Muhammad Ahmed

Personal information
- Full name: Muhammad Abdul Elah Ahmed
- National team: Iraq
- Born: 25 October 1976 (age 49) Baghdad, Iraq
- Height: 1.70 m (5 ft 7 in)
- Weight: 61 kg (134 lb)

Sport
- Sport: Swimming
- Strokes: Freestyle

= Muhammad Ahmed (swimmer) =

Iraqi swimmer (born 1976)

Muhammad Abdul Elah Ahmed (محمد عبد الإله أحمد; born October 25, 1976, in Baghdad) is an Iraqi former swimmer, who specialized in sprint freestyle events. Ahmed competed for Iraq in the men's 50 m freestyle at the 2000 Summer Olympics in Sydney.

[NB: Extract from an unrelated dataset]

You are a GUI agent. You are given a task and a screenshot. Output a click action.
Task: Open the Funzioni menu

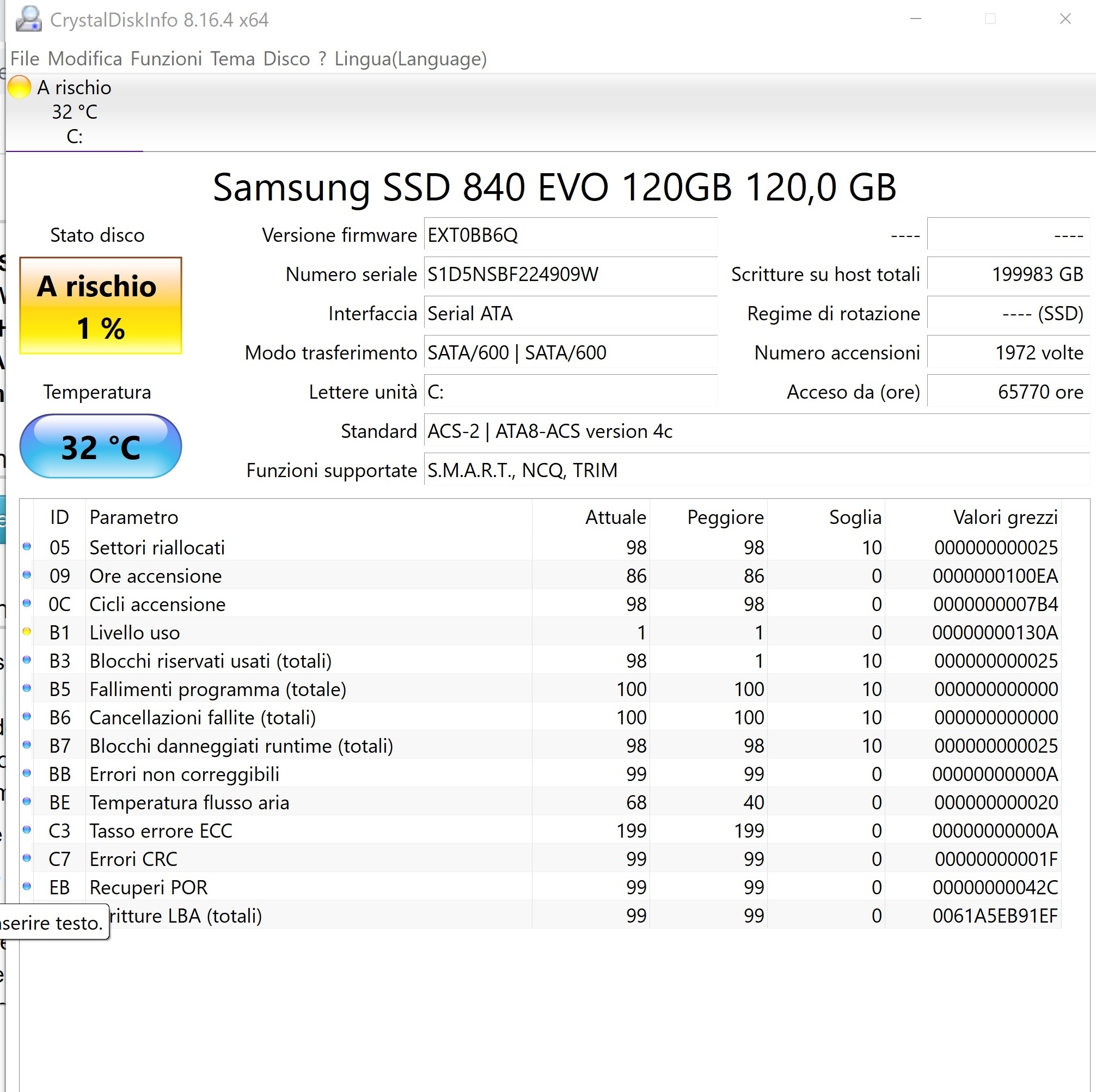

He received a ticket from FINA, under a Universality program, in an entry time of 25.50. He challenged seven other swimmers in heat two, including teenagers Khalid Al-Kulaibi of Oman (aged 14) and Sikhounxay Ounkhamphanyavong of Laos (aged 17). Diving in with a 0.66-second deficit, he overhauled a 26-second barrier and came up with a spectacular swim to pick up a third seed in 25.84, 34-hundredths of a second below his entry standard. Ahmed failed to advance into the semifinals, as he placed sixty-fourth overall out of 80 swimmers in the prelims.